Amgen's IMDYLLTRA® Receives Conditional UK Approval for Small Cell Lung Cancer

Amgen has received a conditional marketing authorisation from the UK's Medicines and Healthcare products Regulatory Agency (MHRA) for its drug IMDYLLTRA® (tarlatamaab). The authorisation permits the use of the drug in adult patients with extensive-stage small cell lung cancer (ES-SCLC) who have experienced disease progression after at least two prior lines of therapy, including platinum-based chemotherapy.

Small cell lung cancer (SCLC) is an aggressive subtype, accounting for approximately 15% of lung cancer diagnoses in the UK. ES-SCLC is characterised by rapid tumour growth and metastasis, often leading to late-stage diagnosis due to the absence of early symptoms.

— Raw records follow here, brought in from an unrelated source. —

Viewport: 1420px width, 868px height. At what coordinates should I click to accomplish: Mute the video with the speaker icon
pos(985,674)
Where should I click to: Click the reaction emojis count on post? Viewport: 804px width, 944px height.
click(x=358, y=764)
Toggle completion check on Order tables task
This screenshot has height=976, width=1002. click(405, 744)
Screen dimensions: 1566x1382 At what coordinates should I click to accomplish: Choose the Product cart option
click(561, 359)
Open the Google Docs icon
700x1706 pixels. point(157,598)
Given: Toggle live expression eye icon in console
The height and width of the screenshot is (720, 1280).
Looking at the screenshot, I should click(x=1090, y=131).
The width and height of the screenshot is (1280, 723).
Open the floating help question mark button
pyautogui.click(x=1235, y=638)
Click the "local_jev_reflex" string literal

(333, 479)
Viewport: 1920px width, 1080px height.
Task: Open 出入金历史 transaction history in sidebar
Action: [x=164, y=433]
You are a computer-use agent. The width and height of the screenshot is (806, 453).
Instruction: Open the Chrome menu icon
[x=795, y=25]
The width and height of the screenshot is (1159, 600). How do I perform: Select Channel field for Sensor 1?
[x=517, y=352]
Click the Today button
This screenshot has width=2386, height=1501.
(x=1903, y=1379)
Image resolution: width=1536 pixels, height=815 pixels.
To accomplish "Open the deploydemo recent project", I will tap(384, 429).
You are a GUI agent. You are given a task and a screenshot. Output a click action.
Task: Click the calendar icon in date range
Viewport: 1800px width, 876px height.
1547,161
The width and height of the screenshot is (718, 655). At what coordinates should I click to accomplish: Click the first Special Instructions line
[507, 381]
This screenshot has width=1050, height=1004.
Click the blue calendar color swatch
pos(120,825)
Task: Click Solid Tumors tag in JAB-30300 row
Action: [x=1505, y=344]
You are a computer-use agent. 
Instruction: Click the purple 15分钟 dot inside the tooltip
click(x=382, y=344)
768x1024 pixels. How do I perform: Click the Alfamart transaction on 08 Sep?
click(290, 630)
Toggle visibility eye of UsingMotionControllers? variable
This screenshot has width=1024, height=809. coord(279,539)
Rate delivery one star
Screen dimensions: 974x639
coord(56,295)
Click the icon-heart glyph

The conditional approval is based on data from the Phase 2 DeLLphi-301 study. In the trial, tarlatamaab demonstrated a 41% objective response rate (ORR) and a median duration of response (DoR) of 9.7 months in patients with ES-SCLC who had progressed on two or more prior treatment regimens.

IMDYLLTRA® functions as a bispecific T-cell engager, targeting DLL3 on tumour cells and CD3 on T-cells to activate the immune system against cancer. Reported common side effects include cytokine release syndrome and pyrexia.